Sun, 08/13/2017 - 8:39am

Get a handle on the price of the Epi Pen. a potentially life saving application. Was 100 dollars now over 500. That is a crime. Peace R.L.

Sun, 08/13/2017 - 8:59am

Of course many people will want you to have the drug, because it is paid for with OPM (Other People's Money). Just how much can OPM support, or are OP willing to increase their taxes. Big article this morning in a Bridge sister publication, the Detroit Free Press, how, in the next 4 years Michigan will be facing huge decisions on how to cope with a 20% to, as some extremists suggest, will be a 50% cut in the State general fund budget. How does one balance the cost and needs of many vs. the extreme cost of a few in balancing whether to spend the limited amount of money available on potholes or drugs. After all, every dollar the state has comes from the pockets of its residents.

Kristen Milefchik
Sun, 08/13/2017 - 6:00pm

Yes, but not just Michigan taxpayers. Federal funds pay for a lot of Medicaid covered care like home and community based care because federal dollars match state dollars. I get it still comes out of taxes and some may not think that is fair, but I don't think it's fair for people who didn't ask to be born with progressive, muscle wasting diseases get punished for it either... Perhaps tax reform that doesn't allow there to be such a monstrously huge gap between the top earners of wealthy corporations and their lowly workers who break their backs working 40+ hours a week and are still living under the poverty line would help? There's enough wealth to go around...it's just all concentrated in a miniscule percentage of the population's hands and not enough of them want to share. Some do though, and are even willing to admit that the way things are being done now is not right - https://www.change.org/p/congress-not-one-penny-in-tax-cuts-for-milliona...

Jen O
Sun, 08/13/2017 - 5:05pm

Hello Ms. Milefchik. I have sent you a PM, on your FB page.

Sun, 08/13/2017 - 10:31pm

The problem is one of relative choices. Can we do more good with a dollar (or a half a million) , spent in one way or spent in another. What choices save more lives, Spinraza or the state spending on some other medical treatment. Does the fact that something can be treated automatically mean it should be? But these are our dilemmas, Good luck.

Carl Ver Beek
Mon, 08/14/2017 - 9:10am

Those administering Medicaid benefits have an unenviable responsibility to balance the interests of competing values. This payment would reduce the amount remaining in the Medicaid budget for other benefits. The General Fund in Michigan is not a blank check. I understand why she wants it, but government cannot be expected to give everybody what they want. A single payer program would face the same dilemma.

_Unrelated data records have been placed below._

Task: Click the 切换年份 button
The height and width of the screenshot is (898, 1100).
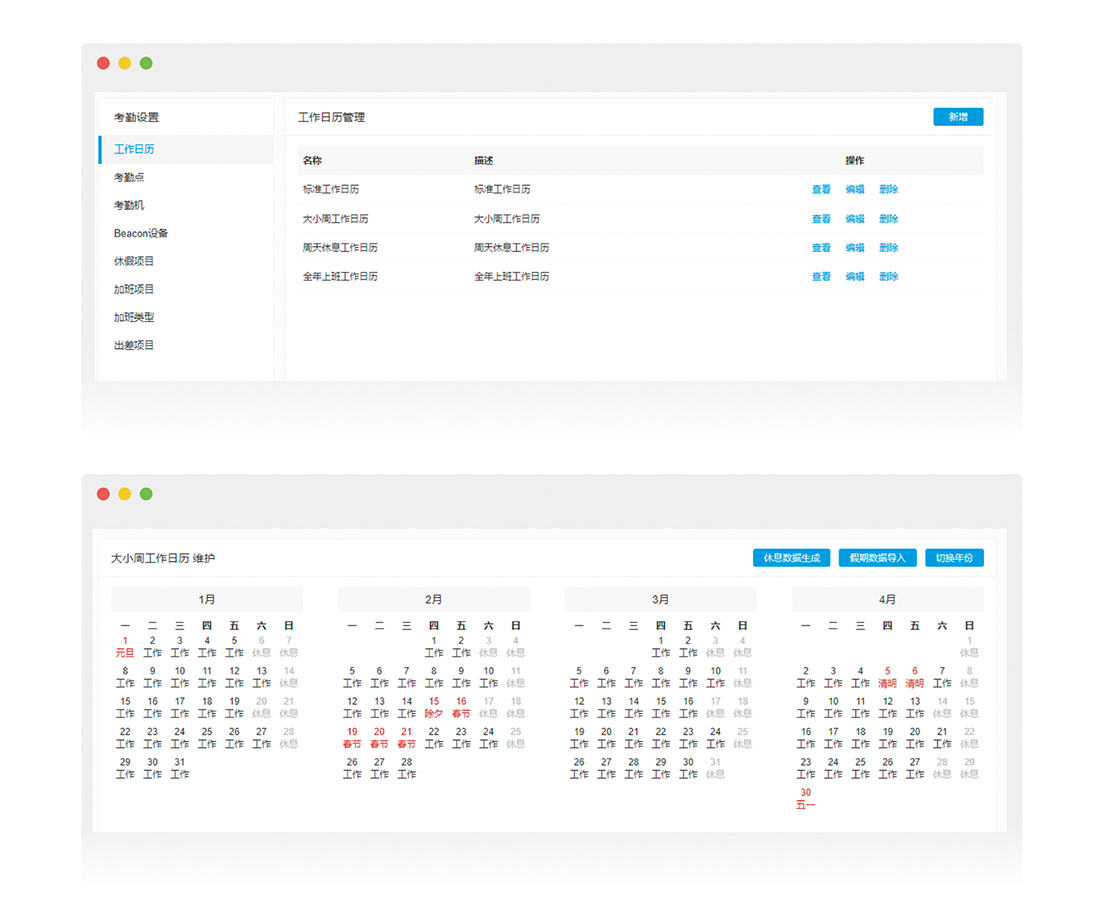Action: tap(953, 558)
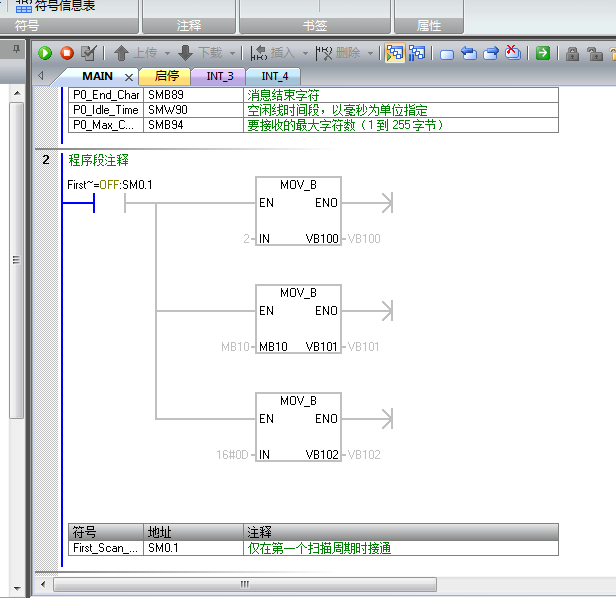This screenshot has height=598, width=616.
Task: Open the Insert (插入) dropdown arrow
Action: pos(304,53)
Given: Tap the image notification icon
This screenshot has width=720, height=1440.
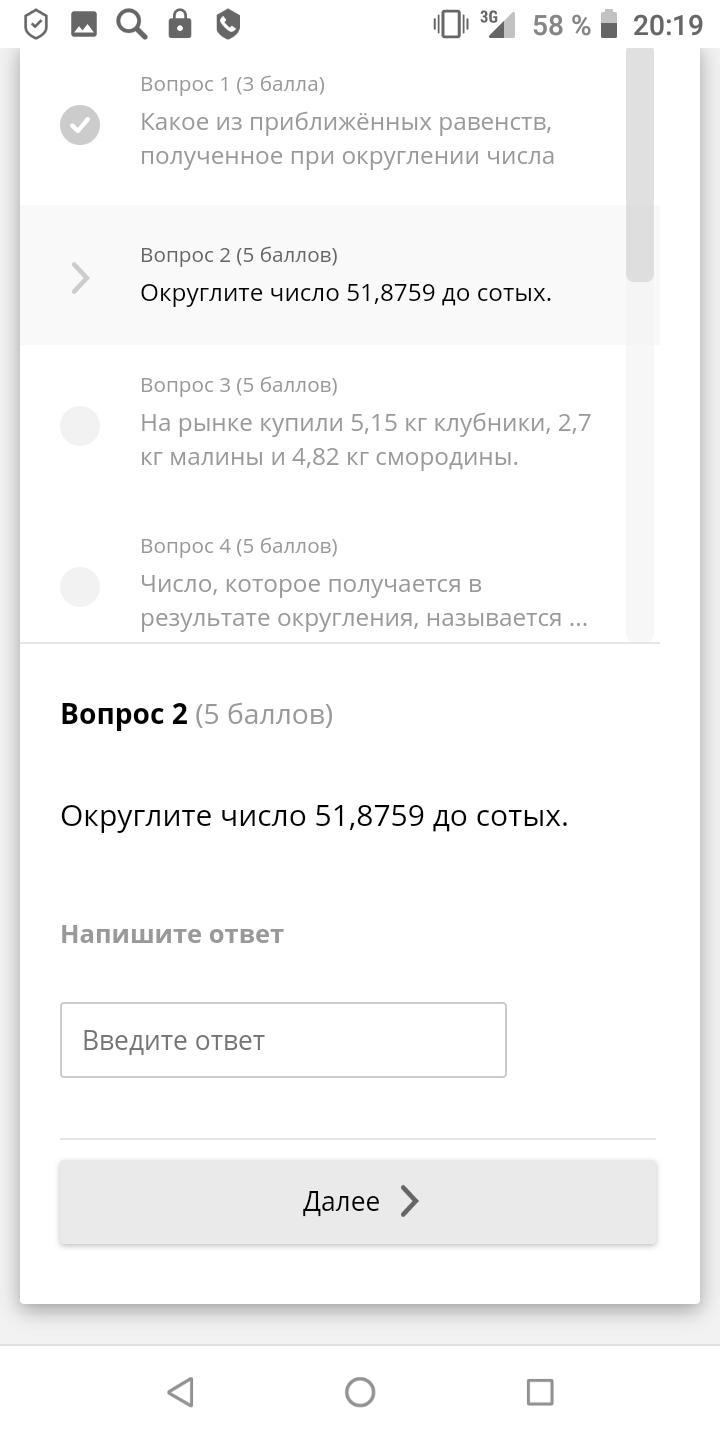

We need to prioritize the Medicaid benefits ( and the budget) based on clinical effectiveness and cost effectiveness as Oregon has done for 25 years.

Tue, 08/15/2017 - 9:02am

If anyone's curious about how countries with single-payer systems balance between exorbitant prices and access for treatment, they have organizations that determine how much a drug is actually worth, and refuse to pay more than that for it. Attempts to do the same in the United States are rudimentary at best.


The US's system is that people with will lobby to have their insurers pay whatever the manufacturers ask, insurance gets gradually more expensive, and more and more people can't get access to the drugs they need.